ACTIVITY -> Reproduce, unchanged, the lines between the one holding "The image size is (715, 447)." and the last line of the records, including both ends, but no pictures.

*** Opening of MATERIAL TO PROCESS ***

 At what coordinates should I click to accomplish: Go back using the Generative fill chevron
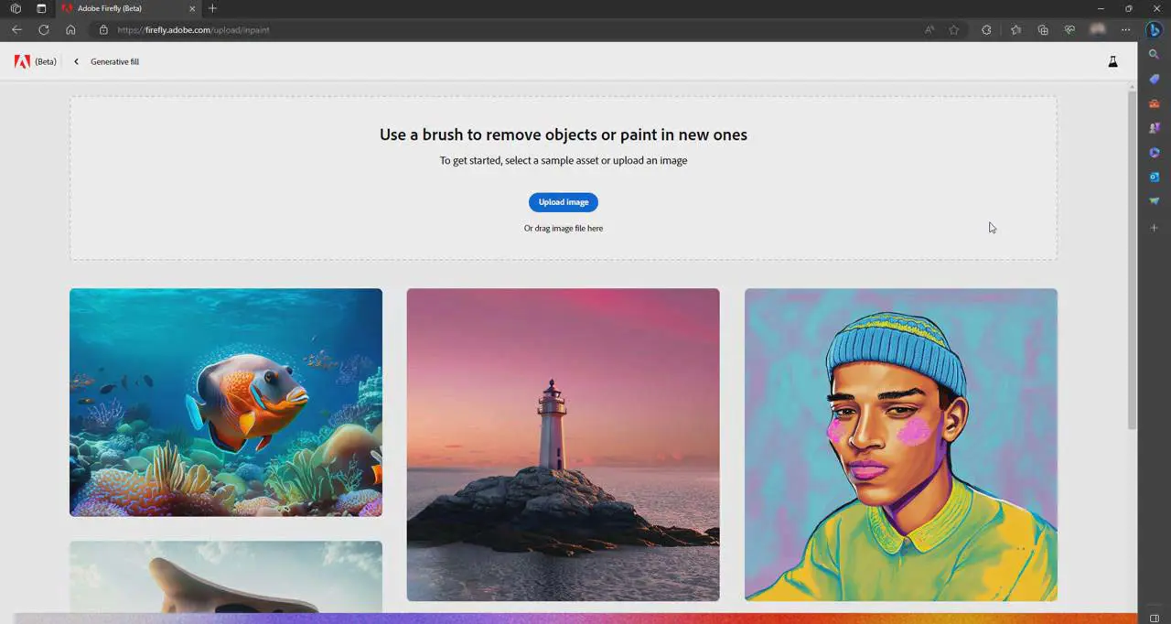(x=76, y=62)
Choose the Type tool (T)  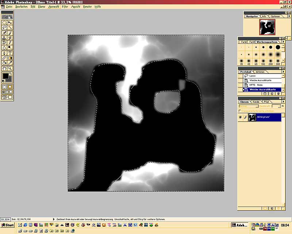(10, 53)
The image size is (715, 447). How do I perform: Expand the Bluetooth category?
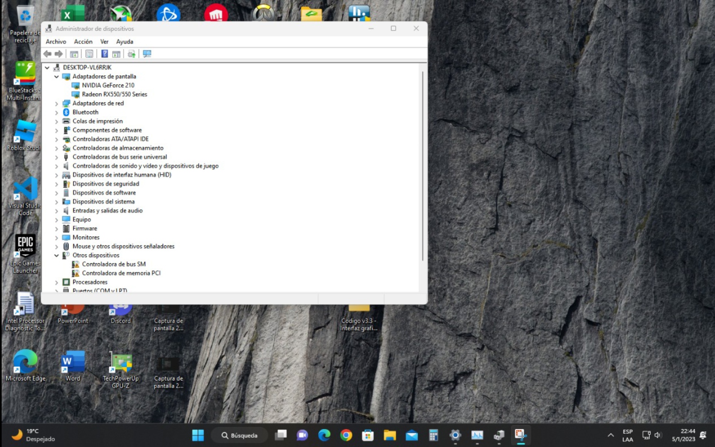[57, 113]
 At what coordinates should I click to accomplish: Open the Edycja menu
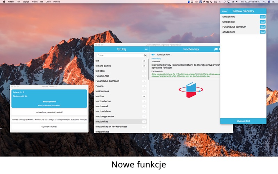tap(26, 2)
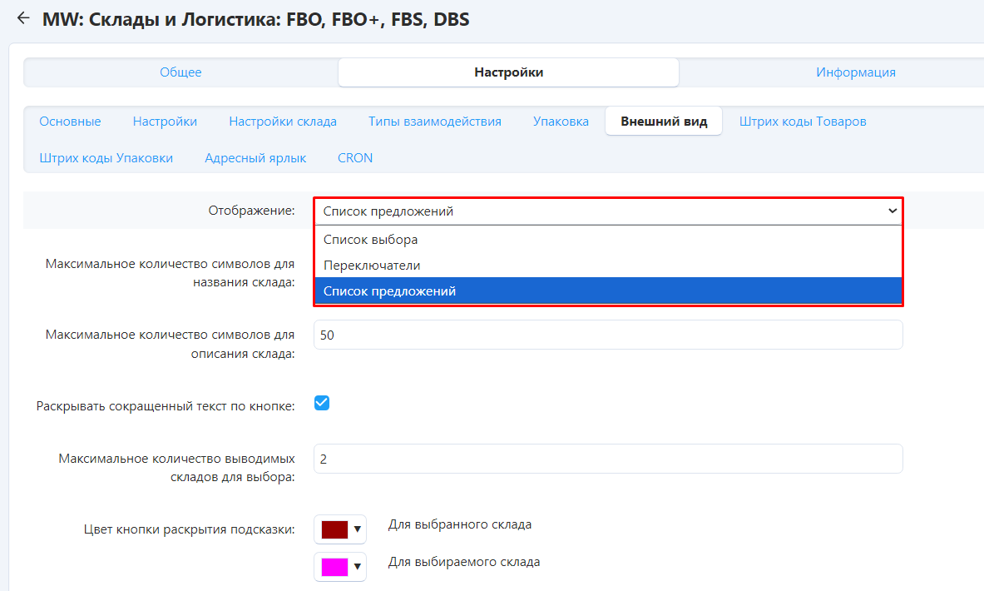Go to Типы взаимодействия sub-tab

(x=435, y=122)
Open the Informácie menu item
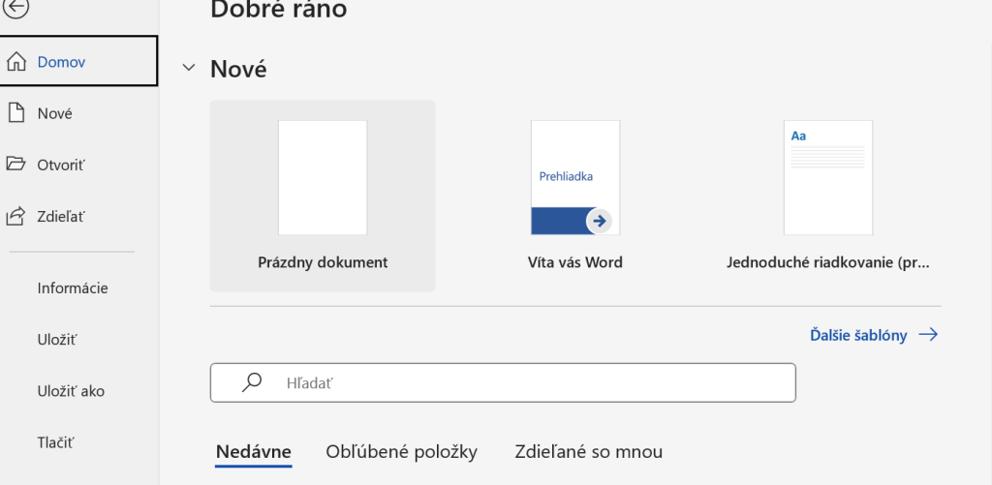This screenshot has width=992, height=485. coord(73,288)
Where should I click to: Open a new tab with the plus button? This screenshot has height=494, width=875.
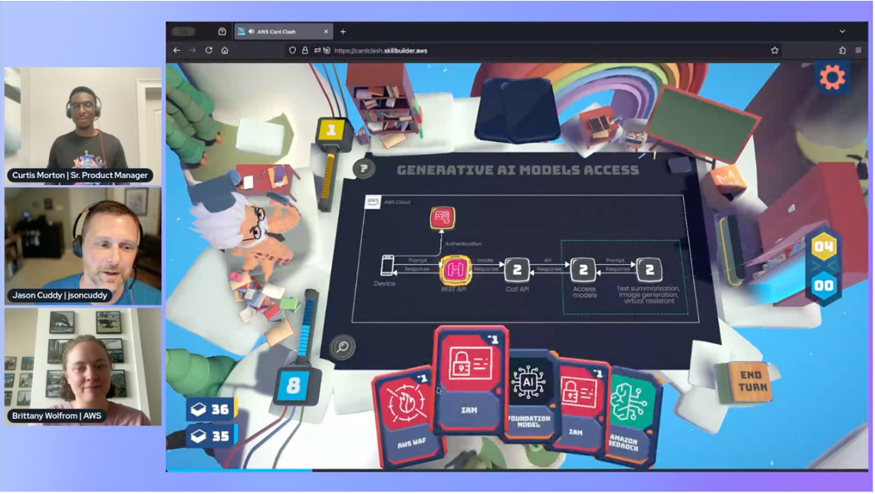coord(343,31)
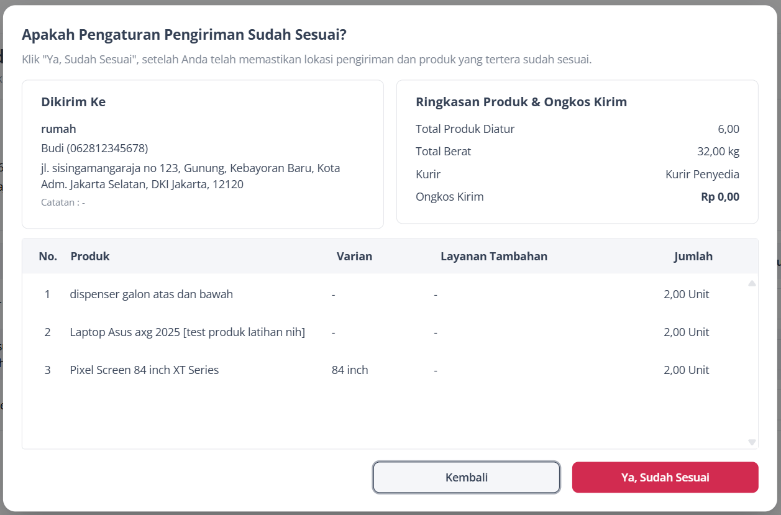Screen dimensions: 781x515
Task: Click the jl. sisingamangaraja delivery address text
Action: (191, 176)
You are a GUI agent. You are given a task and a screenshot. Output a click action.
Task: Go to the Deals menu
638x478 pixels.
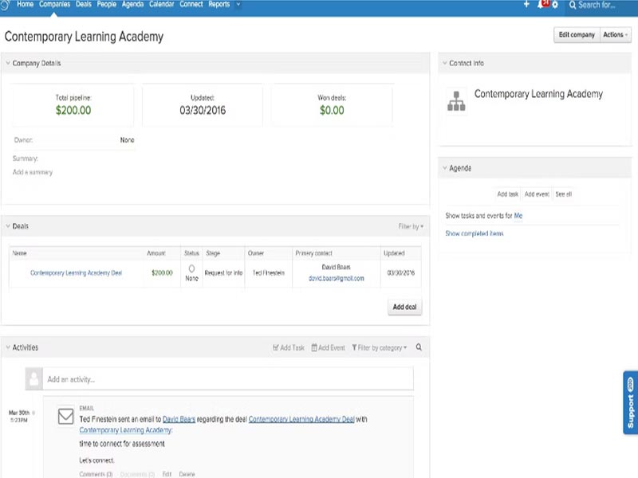(x=84, y=5)

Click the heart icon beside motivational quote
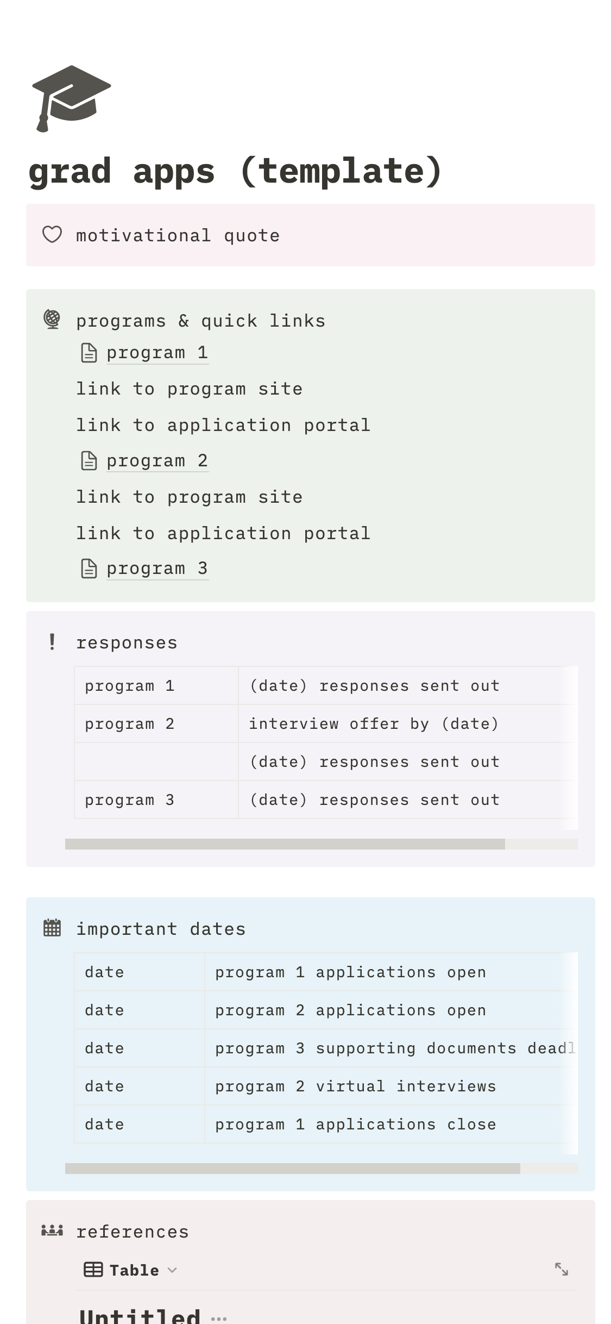click(52, 235)
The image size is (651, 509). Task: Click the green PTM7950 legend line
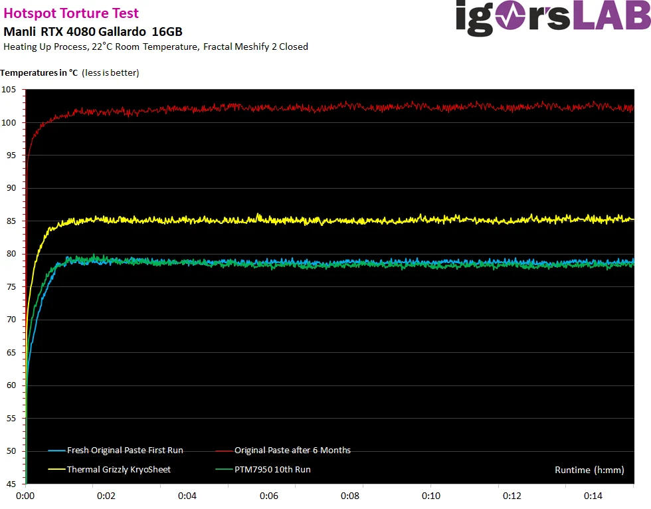pyautogui.click(x=225, y=470)
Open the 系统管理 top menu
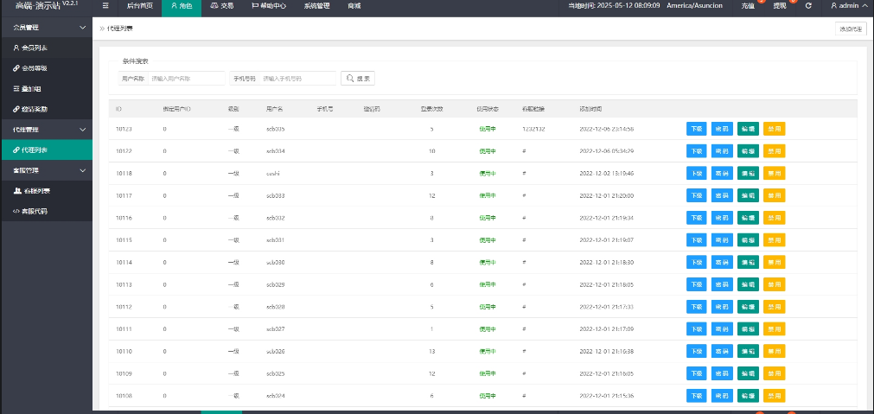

*** Close of MATERIAL TO PROCESS ***

RESPONSE AREA ->
The image size is (715, 447). How do I perform: Expand the Bluetooth category?
[57, 113]
 At what coordinates should I click to accomplish: Open the Edycja menu
tap(26, 2)
Go to Типы взаимодействия sub-tab

(x=435, y=122)
Open the Informácie menu item
This screenshot has width=992, height=485. coord(73,288)
Where should I click to: Open a new tab with the plus button? This screenshot has height=494, width=875.
coord(343,31)
Screen dimensions: 781x515
Task: Click the jl. sisingamangaraja delivery address text
Action: (191, 176)
You are a GUI agent. You are given a task and a screenshot. Output a click action.
Task: Go to the Deals menu
638x478 pixels.
(x=84, y=5)

Click the heart icon beside motivational quote
click(52, 235)
The image size is (651, 509). Task: Click the green PTM7950 legend line
pyautogui.click(x=225, y=470)
Open the 系统管理 top menu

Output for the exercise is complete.